A script showing how to add multiple groups to the expiration policy is included in the chapter covering how to manage Groups and Teams in the Office 365 for IT Pros eBook. It was simple to take that script and amend it to process Teams rather than Groups. We can improve the solution further by implementing a check for teams already covered by the policy so we don’t trigger an error when running Add-AzureADMSLifecyclePolicyGroup.

One way to do this is to update one of the fifteen custom attributes available for all mail-enabled objects. In the example, we write the GUID of the policy into this attribute, meaning that we can check for its existence before trying to add a team to the policy. Here’s the code:

# Add all Teams that aren't already covered by the Groups expiration policy 
# to the policy
$PolicyId = (Get-AzureADMSGroupLifecyclePolicy).Id
$TeamsCount = 0
Write-Host "Fetching list of Teams in the tenant…"
$Teams = Get-Team
ForEach ($Team in $Teams) {
  $CheckPolicy = (Get-UnifiedGroup -Identity $Team.GroupId).CustomAttribute3
  If ($CheckPolicy -eq $PolicyId) {
    Write-Host "Team" $Team.DisplayName "is already covered by the expiration policy" }
  Else { 
    Write-Host "Adding team" $Team.DisplayName "to group expiration policy"
    Add-AzureADMSLifecyclePolicyGroup -GroupId $Team.GroupId -Id $PolicyId -ErrorAction SilentlyContinue
    Set-UnifiedGroup -Identity $Team.GroupId -CustomAttribute3 $PolicyId
    $TeamsCount++ }}
Write-Host "All done." $TeamsCount "teams added to policy"

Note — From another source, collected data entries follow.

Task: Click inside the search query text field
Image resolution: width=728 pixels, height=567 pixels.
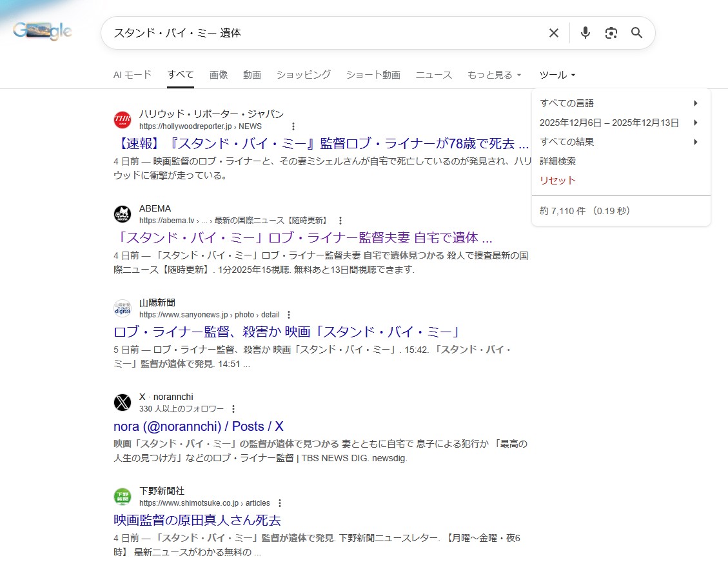Action: tap(322, 33)
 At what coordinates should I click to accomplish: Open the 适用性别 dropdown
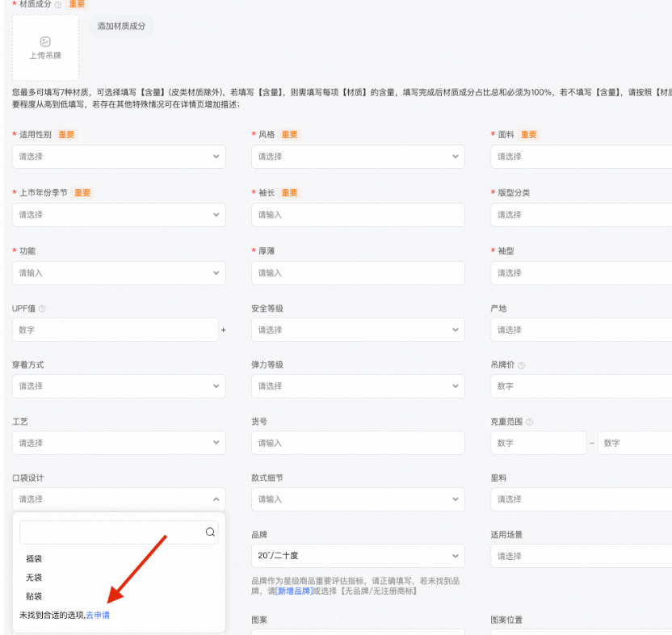tap(119, 157)
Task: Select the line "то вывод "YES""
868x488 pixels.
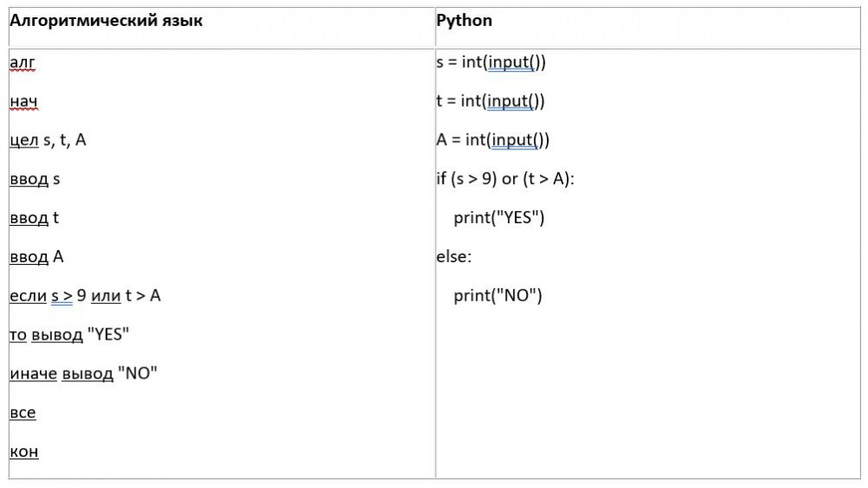Action: pos(69,335)
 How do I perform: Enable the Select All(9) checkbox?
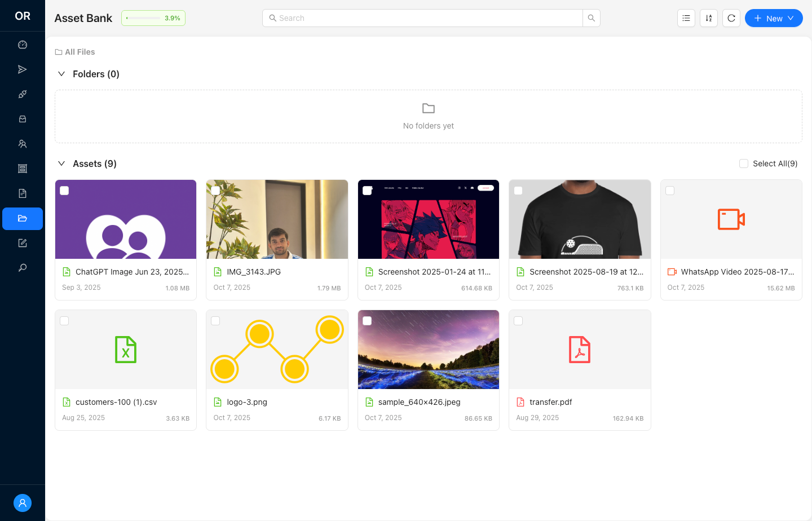(743, 163)
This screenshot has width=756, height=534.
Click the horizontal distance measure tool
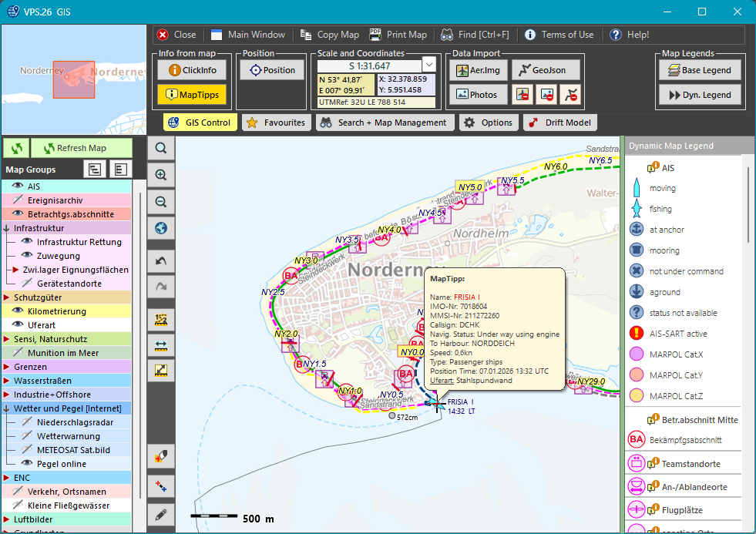[161, 344]
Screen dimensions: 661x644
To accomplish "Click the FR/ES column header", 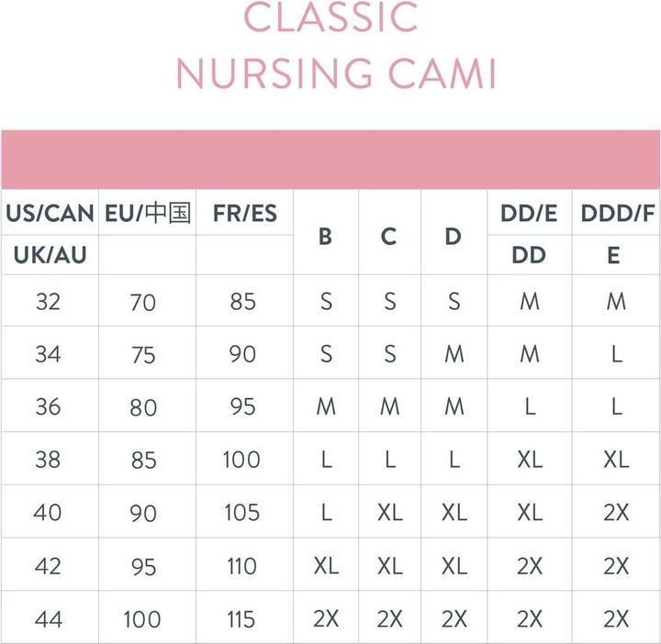I will click(245, 213).
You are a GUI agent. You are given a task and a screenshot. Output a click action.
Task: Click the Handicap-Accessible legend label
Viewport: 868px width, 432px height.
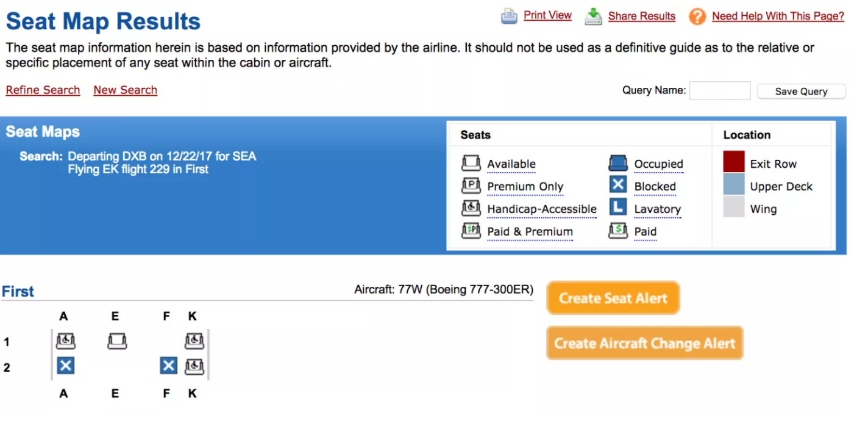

Another advantage of using a custom attribute is that many cmdlets support server-side filtering for this attributes. For instance, to find the set of teams that have been added to the expiration policy, we can run the command:

Get-UnifiedGroup -Filter {CustomAttribute3 -ne $null} | Format-Table DisplayName, CustomAttribute3

Update After Groups Expiration Policy Update

After I wrote the original post, Microsoft updated the Groups expiration policy to be activity based. A side effect of the change was that the Get-UnifiedGroup cmdlet returned the calculated expiration date for groups covered by the policy, meaning that you could use this instead of a custom attribute to figure out what groups are covered by the policy. Thus, we can now base the script on the expiration date as shown below.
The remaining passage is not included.